As to any appropriate change in EPO practice, simple use claims were now permitted under the changes introduced by EPC 2000. Since the reasons for granting Swiss-form use claims had disappeared with the entry into force of EPC 2000, there was no reason to maintain the "praetorian" approach suggested in case G 0005/83, and such claims would no longer be permitted. As to the transitional provisions governing this change in practice:
"The Enlarged Board of Appeal is aware of the fact that patents have been granted and many applications are still pending seeking patent protection for claims of this type. In order to ensure legal certainty and to protect legitimate interests of applicants, the abolition of this possibility by the interpretation of the new law given by the Enlarged Board in this decision shall therefore have no retroactive effect, and an appropriate time limit of three months after publication of the present decision in the Official Journal of the EPO is set in order for future applications to comply with this new situation. In this respect the relevant date for future applications is their date of filing or, if priority has been claimed, their priority date."

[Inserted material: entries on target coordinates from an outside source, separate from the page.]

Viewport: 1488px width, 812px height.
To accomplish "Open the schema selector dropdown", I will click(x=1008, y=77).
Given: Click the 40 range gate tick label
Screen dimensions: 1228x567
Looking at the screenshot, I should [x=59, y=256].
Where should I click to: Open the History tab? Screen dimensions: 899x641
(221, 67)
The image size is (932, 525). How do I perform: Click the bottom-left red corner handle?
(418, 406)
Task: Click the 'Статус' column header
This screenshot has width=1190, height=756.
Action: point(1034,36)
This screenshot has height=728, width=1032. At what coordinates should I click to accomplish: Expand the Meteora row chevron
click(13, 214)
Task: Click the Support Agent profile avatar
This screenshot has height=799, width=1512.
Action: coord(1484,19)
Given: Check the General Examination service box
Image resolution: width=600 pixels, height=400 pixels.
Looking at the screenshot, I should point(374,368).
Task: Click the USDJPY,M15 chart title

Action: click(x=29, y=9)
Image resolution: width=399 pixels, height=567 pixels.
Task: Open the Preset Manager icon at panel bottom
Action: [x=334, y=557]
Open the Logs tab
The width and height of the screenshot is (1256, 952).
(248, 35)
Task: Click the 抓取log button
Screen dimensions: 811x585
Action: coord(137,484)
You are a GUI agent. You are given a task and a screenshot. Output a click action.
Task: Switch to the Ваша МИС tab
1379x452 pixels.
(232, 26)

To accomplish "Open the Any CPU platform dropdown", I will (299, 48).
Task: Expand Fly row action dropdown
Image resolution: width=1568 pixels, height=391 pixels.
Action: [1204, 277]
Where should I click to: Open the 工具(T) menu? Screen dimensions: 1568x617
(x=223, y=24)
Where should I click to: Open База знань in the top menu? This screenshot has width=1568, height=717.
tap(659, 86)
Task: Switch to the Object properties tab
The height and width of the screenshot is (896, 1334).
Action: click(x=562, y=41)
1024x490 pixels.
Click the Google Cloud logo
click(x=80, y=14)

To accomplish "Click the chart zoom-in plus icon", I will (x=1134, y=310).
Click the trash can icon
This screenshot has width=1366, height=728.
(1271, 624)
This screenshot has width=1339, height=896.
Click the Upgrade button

The present decision can be seen as an uncontroversial but welcome restatement of the law that will give greater certainty both for applications and oppositions before the EPO and for the enforceability of the resulting patents in the EPC contracting states. Connoisseurs of verbal abuse may, however, wonder whether it was wise to attach the label "praetorian" which at least to English readers has implications of dishonesty, corruption and perhaps subversion to the former Swiss form claim practice whose acceptance by the national courts of the EU contracting states was at times grudging.